- Promotional poster
- Hangul: 아이템
- RR: Aitem
- MR: Ait'em
- Genre: Mystery; Fantasy;
- Based on: Item by Kim Jung-seok and Min Hyung
- Written by: Jung Yi-do
- Directed by: Kim Sung-wook
- Starring: Joo Ji-hoon; Kim Kang-woo; Jin Se-yeon;
- Country of origin: South Korea
- Original language: Korean
- No. of episodes: 32

Production
- Camera setup: Single-camera
- Running time: 35 minutes
- Production company: MBC

Original release
- Network: MBC TV
- Release: February 11 – April 2, 2019

= Item (TV series) =

2019 South Korean television series

Item is a 2019 South Korean television series based on the KakaoPage webtoon series of the same name and set to be a mystery fantasy drama. It stars Ju Ji-hoon, Jin Se-yeon, Kim Kang-woo and Kim Yoo-ri. It aired on MBC from February 11 to April 2, 2019.

==Synopsis==
A prosecutor and a criminal profiler work together in their attempts to decipher the secrets behind various mysterious items which have special powers.

==Cast==
===Main===
- Ju Ji-hoon as Kang Gon / Kim Sung-kyu
  - Kim Young-dae as young Kang Gon / Kim Sung-kyu
A prosecutor who tries very hard to save his niece while also finding himself entangled in a mystery of supernatural items.
- Jin Se-yeon as Shin So-young
A criminal profiler who possesses a lot of skills, and, even when confronted with shocking crime scenes, stays composed.
- Kim Kang-woo as Jo Se-hwang
The vice chairman of the Hwawon Group who is also a sociopath that collects items with supernatural powers by using his power and wealth. He murders anyone who tries to get in his way.
- Kim Yoo-ri as Han Yoo-na
A prosecutor who becomes Jo Se-hwang's informant for the sake of her father.

===Supporting===
- Lee Dae-yeon as Shin Goo-cheol
Shin So-young's father who helps Kang Gon. He is also a veteran investigator.
- Park Won-sang as Goo Dong-yeong: A catholic priest.
- Oh Seung-hoon as Seo Yo-han
A good-looking young detective with a lot of skills who earns the attention of women. Also Shin So-yeong's colleague.
- Kim Byung-ki as Jo Kwan
Jo Se-hwang's father.
- Shin Rin-ah as Kang Da-In
Kang Gon's niece who lost her ability to speak after her parents' deaths.
- Kim Do-hyun as Choi Ho-joon
Leader of the Special Investigation Unit's profiler team and Shin So-young's boss.
- Lee Jung-hyun as Ko Dae-soo
A gangster who is the original owner of a bracelet.
- Kim Min-kyo as Bang Hak-jae
 A thief who is currently serving his term in prison.
- Im Young-sik
- Lee Sung-woo
- Yuk Jin-soo
- Jung In-gyeom
- Lee Joo-bin

==Production==
The first script reading was held on September 20, 2018 with the attendance of cast and crew at the MBC in Sangam-dong. The author of the original webtoon was also present.

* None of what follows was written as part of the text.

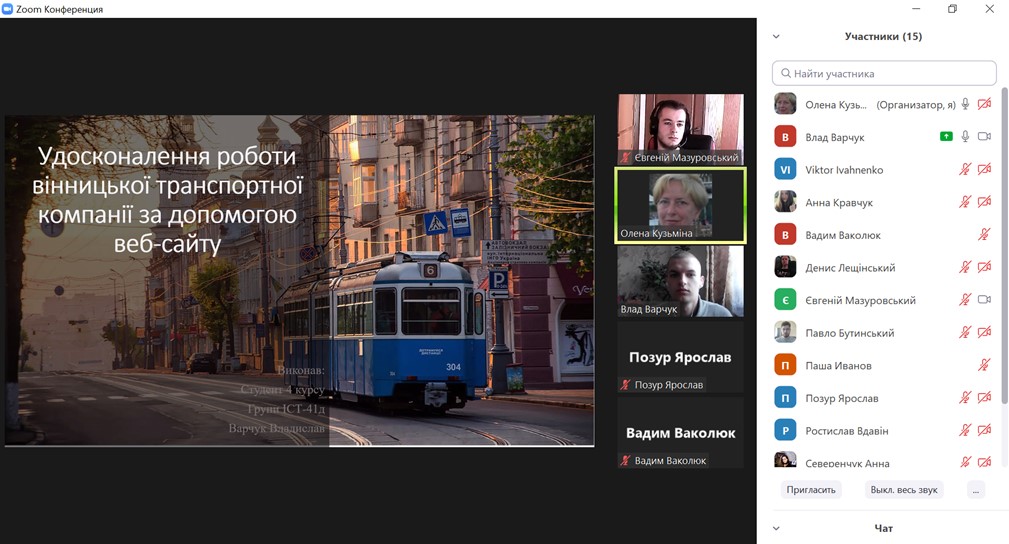Image resolution: width=1009 pixels, height=544 pixels.
Task: Click Вадим Ваколюк's muted mic in list
Action: pos(984,235)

The lead couple Ju Ji-hoon and Jin Se-yeon previously worked together in the 2012 Five Fingers drama series.

==Original soundtrack==

===Part 1===

Released on February 18, 2018
| No. | Title | Artist | Length |
|---|---|---|---|
| 1. | "Close to night" (비밀낙원) | Son Seung-yeon | 3:42 |
| 2. | "Close to night" (Inst.) |  | 3:42 |
| Total length: |  |  | 7:04 |

===Part 2===

Released on February 26, 2018
| No. | Title | Artist | Length |
|---|---|---|---|
| 1. | "Tunnel" (비밀낙원) | The Vane | 3:51 |
| 2. | "Tunnel" (Inst.) |  | 3:51 |
| Total length: |  |  | 7:02 |

===Part 3===

Released on March 4, 2018
| No. | Title | Artist | Length |
|---|---|---|---|
| 1. | "Tonight" (비밀낙원) | Hwang Chi-yeul | 3:56 |
| 2. | "Tonight" (Inst.) |  | 3:56 |
| Total length: |  |  | 7:12 |

===Part 4===

Released on March 11, 2018
| No. | Title | Artist | Length |
|---|---|---|---|
| 1. | "Under the moon" (비밀낙원) | Lee Si-eun | 4:53 |
| 2. | "Under the moon" (Inst.) |  | 4:53 |
| Total length: |  |  | 9:06 |

===Part 5===

Released on March 18, 2018
| No. | Title | Artist | Length |
|---|---|---|---|
| 1. | "To me" (비밀낙원) | Damon | 3:57 |
| 2. | "To me" (Inst.) |  | 3:57 |
| Total length: |  |  | 7:14 |

===Part 6===

Released on April 2, 2018
| No. | Title | Artist | Length |
|---|---|---|---|
| 1. | "Wind" (비밀낙원) | Shannon | 4:15 |
| 2. | "Wind" (Inst.) |  | 4:15 |
| Total length: |  |  | 8:30 |

==Ratings==
- In this table, represent the lowest ratings and represent the highest ratings.
- N/A denotes that the rating is not known.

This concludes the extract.